EXERCISE BRIEF: Retype everything in the passage below on the 1990 party mergers from "Not only the" down to "face internal changes.", keeping every word and mark unchanged.

SOURCE TEXT:
....................

The “different reality” was already driven home to the Greens at the “Perspectives Congress” [Perspektivkongreß] in the middle of November [1989]. “I find all of you quite nice, quite funny, quite colorful,” said Katrin Eigenfeld of Halle, cofounder of the New Forum. “But I can’t even begin to understand your language.” At the Dortmund party congress, the “Realo”-Green* politician Ruth Hammerbacher spoke of a “different reality” in a future united Germany – and that reality, many of the delegates suspected, will surely also change the party.

Not only the Greens. The “different reality” will catch up with all of the West German parties as they now eagerly push ahead with the merger with their “sisters” in the GDR. Whether it be the SPD, the CDU, or the FDP: they all face internal changes.

“We can hold our own church congresses soon” – these words were said on the eve of the SPD party congress in Halle by a West German politician who has been advising the SPD’s sister party in East Berlin for six months. To be sure, the following day, the delegates broke with the unpopular image of the “pastors’ party” and elected Wolfgang Thierse as chairman. He had trained as a typesetter and was not one of the two pastors recommended by the party’s executive board. Thierse makes public appearances in an unbuttoned collar and without a tie.

Yet this still doesn’t come close to solving the East-SPD’s main problem: it is not a workers’ party. How could it be, with a paltry membership of 30,000, not even enough for the party to field candidates everywhere in the communal elections [in May 1990]? In the Volkskammer elections, admonishes board member [Karl-August] Kamilli, 58% of workers voted for the Alliance for Germany,** that is, chiefly for the CDU. The aged Käthe Woltemathe of Rostock wrote to her party: “The SPD doesn’t care about the people anymore.”

This is a reminder to stay grounded. But given the current membership structure of the SPD in the GDR, a merger will achieve the opposite and reinforce the influence of intellectuals in the party and the Protestant element. That may only change slowly with the establishment and expansion of the new trade unions, which will also likely bring new members to the GDR-SPD.

Up to now, the SPD, having lost about 6,000 party members in a bloodletting, had only a narrow foundation upon which to begin. That explains the delegates’ jubilation after the Halle party congress changed the Leipzig resolution (February 1990) and opened up membership to former members of other parties.*** The explanation given for this decision makes only general mention of former block party members. However, in light of the works council elections, this decision seems to have been made mainly in view of former members of the SED (now PDS) who have clout in the workplace. In Halle, Angelika Barbe of the party executive committee warned in no uncertain terms against a PDS monopoly on the subject of abortion. The delegates thereupon approved the petition “Right to Self-Determination in Pregnancy.”



* Particularly in the 1980s and early 1990s, the Green Party in (West) Germany was divided into two factions: the Realos (realists) and the Fundis (fundamentalists) – eds.
** Electoral alliance between the CDU, the DSU [Deutsche Sozial Union or German Social Union] and DA [Demokratischer Aufbruch or Democratic Awakening] for the first democratic elections in East Germany in March 1990. The Alliance favored quick unification with West Germany; it won the most votes – eds.
*** At the SPD Party Congress in Leipzig (February 22-25, 1990) it was agreed that former members of the SED and the so-called block parties (CDU, DBD, LDPD und NPDP) who had left their respective parties after October 7, 1989 (that is, after the beginning of massive demonstrations against the SED regime) would only be granted membership within the party after the observance of “blocking periods.” This principle was overturned at the Extraordinary Party Congress in Halle on June 9, 1990 – eds.

....................

EXTRACTED RECORDS:
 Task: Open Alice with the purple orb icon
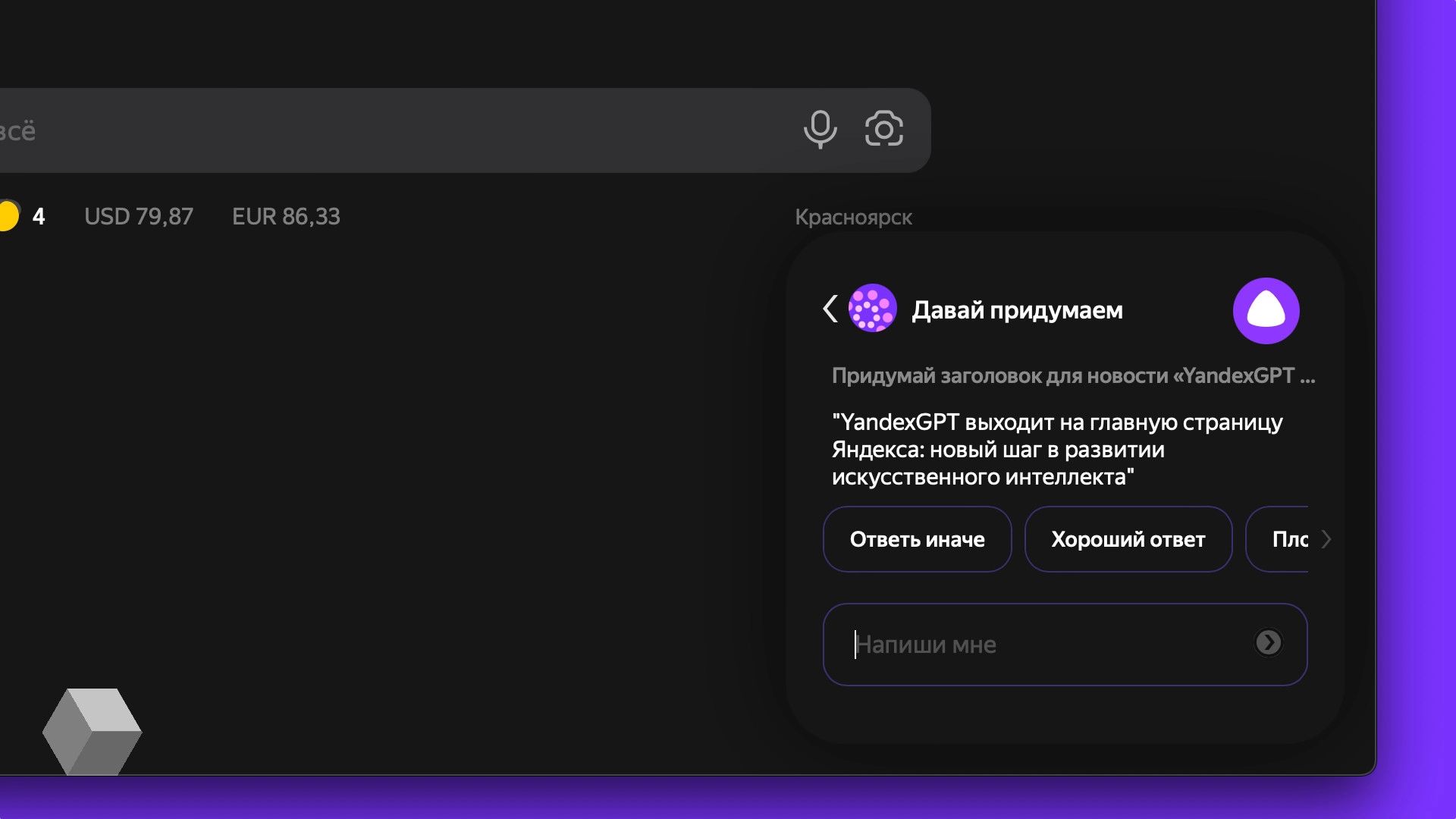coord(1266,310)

....................

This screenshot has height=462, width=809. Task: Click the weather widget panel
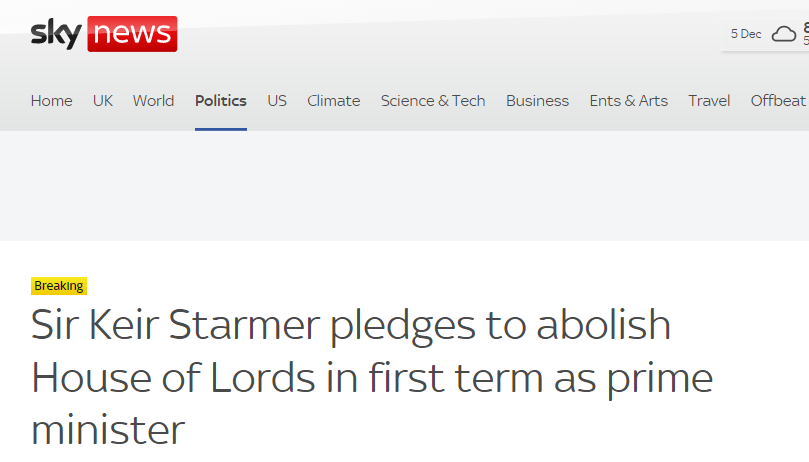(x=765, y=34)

....................

OUTPUT OF THE EXERCISE:
Not only the Greens. The “different reality” will catch up with all of the West German parties as they now eagerly push ahead with the merger with their “sisters” in the GDR. Whether it be the SPD, the CDU, or the FDP: they all face internal changes.